Beauty, they say is in the eye of the beholder. So, it seems is value.
There has been an interesting debate taking place on the subject of value amongst members of the financial services profession.
Media and regulatory focus tends to be on price but most people understand price in isolation doesn’t mean very much.
Our view at Informed Choice is that clients need to be able to form an opinion about whether the price for our services represents value for money, or not.
At least one commentator claims that we shouldn’t use the word “value” when we talk about what we do but instead should simply describe the “stuff that we do” and leave the consumer to make up their own minds about value.
I sort of understand what he means but our long experience of providing advice to clients surely enables us to decide if what we are doing is valuable or not?
And of course clients tell us it is so we simply reflect back what we are told.
Where we don’t think that we offer value for money we are quite prepared to say so – and often do.
A second commentator thinks that is all about the “experience.”
The client judges value for money based on the journey they go through with their adviser.
Such things I guess as responsiveness, clarity of explanation and basic things like actually doing what they say they are going to do.
But how do you know whether the experience is going to be good at the start of a client/adviser relationship? Well, you don’t of course.

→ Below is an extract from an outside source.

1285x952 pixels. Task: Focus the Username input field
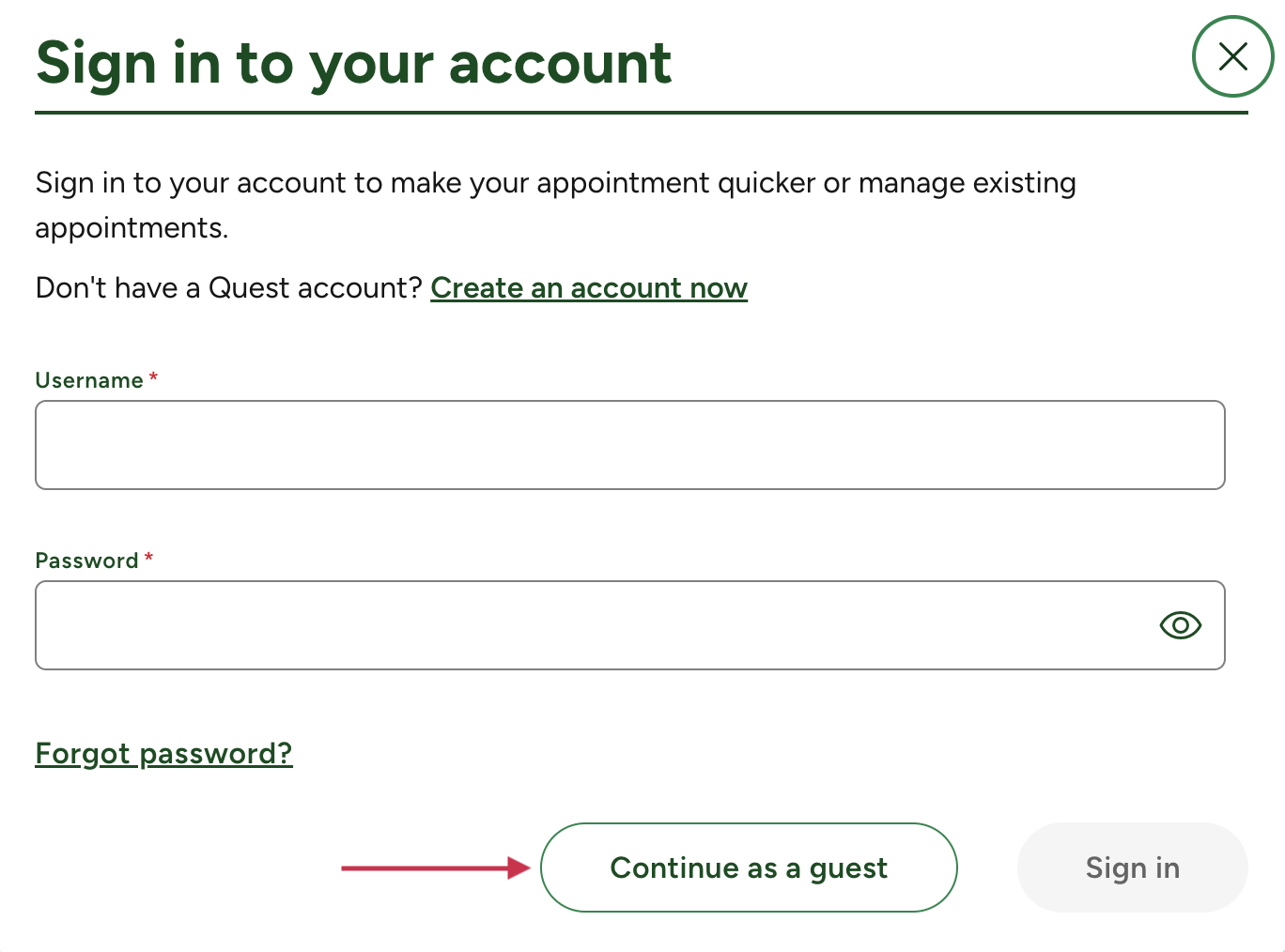coord(629,444)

So you could ask for a reference from other clients and that is not a bad thing to do at all.
The same commentator believes that value is a function of certainty of outcome.
Here I am less convinced that this is an easily measurable item.

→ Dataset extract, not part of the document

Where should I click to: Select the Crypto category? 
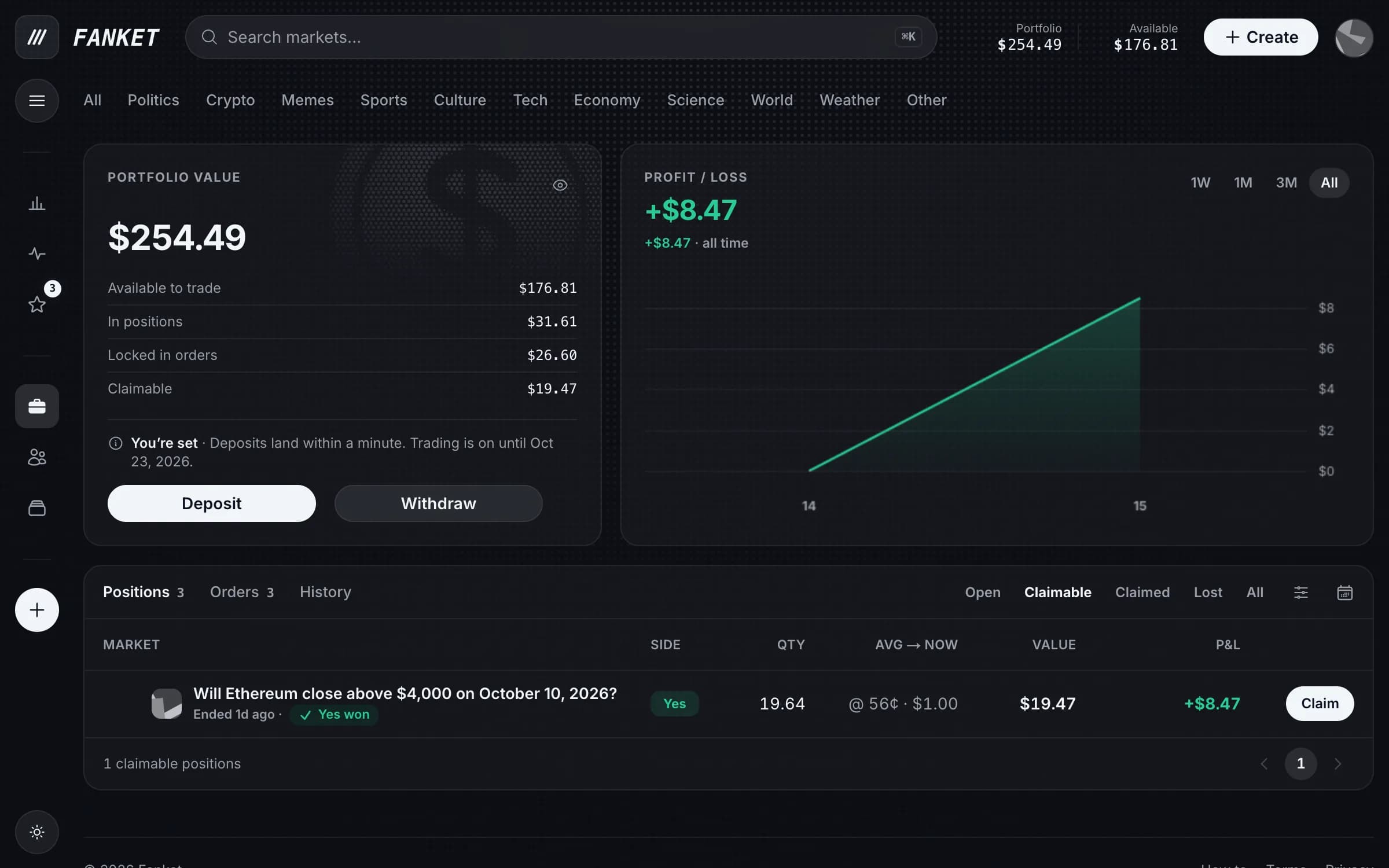230,100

We could be advising clients about events that are going to happen 20 years from now and thus the ability to predict an outcome is probably no more than a guess.
But a service that reviews performance to target every year along the way probably stands a better chance of hitting target. Experience might also might help to deliver confidence about outcome.
So when judging the value of what your adviser does best to base this on what they do rather than how they look.